Althusser offers an “applied” example of this sort of thinking. Taking the chasm between Thought and Extension to its limit, he characterizes philosophy (and politics) as dealing with “an insubstantial object, a non-object, a pure happening as such, the moments of convergent `effects’” (175). He would eventually conclude that Spinoza’s substance is “a literally insubstantial category and thus a ‘void’” (132). The consequent methodological task of philosophy is to understand determinate beings as accumulations of effects without making recourse to substantial unity or external causes to explain these effects. Beings are purely relational in this framework, and therefore must be approached in terms of their interconnections, frictions, and discontinuities. Peden’s positive appraisals of Desanti’s late-career move to “ascetic” epistemology, and what he sees as Althusser’s unrelenting commitment to Spinozist formalism’s humble goals, seem to indicate how he would situate his own methodological work. Yet, it is unclear if this humility is fitting. As Peden notes when discussing Cavaillès, Spinozist formalism is not restrictive, unlike its Kantian counterpart, which “attempts to legislate the contents of science in advance through a recourse to formal restrictions” (62). For Cavaillès and the tradition that follows him, “forms are never restrictive; they are essentially enabling” (62). If this is true, then the methodological work Peden is doing is productive and creative, and Spinozist philosophy’s abandonment of an adjudicating posture does not commit it to passivity. It would also suggest that the possible social and political impact of Spinozist rationalism is, perhaps, greater than Peden explicitly argues it is.

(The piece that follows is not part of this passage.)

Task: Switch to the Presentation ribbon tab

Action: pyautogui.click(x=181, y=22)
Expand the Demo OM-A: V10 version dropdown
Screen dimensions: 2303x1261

His general contention with respect to politics is that Spinozist rationalism is an effective tool to critique phenomenology and its associated political projects but is not capable of generating a politics of its own (14). This is because, according to Peden, Spinoza’s rationalism “can be used to undermine the pretensions of any mode of political thought that seeks a metaphysical foundation—even if that metaphysics is Spinoza’s” (15). His immanentism opposes itself especially to revolutionary politics, insofar as they tend to entail an external goal to work towards and an external principle to justify themselves by. Further, his resistance to classical causal accounts frustrates attempts at political diagnostics, which are often seen as essential to revolutionary enterprises. Put more plainly, the Spinozist metaphysics presented by Peden gives us a reality without a past (in the form of an origin) and with an uncertain future. Such a reality is not amenable to theories of political change because it is, by definition, unpredictable. Ultimately, we are returned to Cavaillès’ example: “Whereas others invoked partisan imperatives, be they communist, social, or democratic, to justify their Resistance activity or pointed instead to a general notion of national honor, for Cavaillès the Resistance was simply a question of necessity: ‘I’m a Spinozist,’ he said; ‘we must resist, fight, and confront death. Truth and reason demand it” (19). Correct action, like correct thought, requires no justification beyond itself for the Cavaillèan Spinozist. Armed only with tenacious but humble reason, what must be done is done.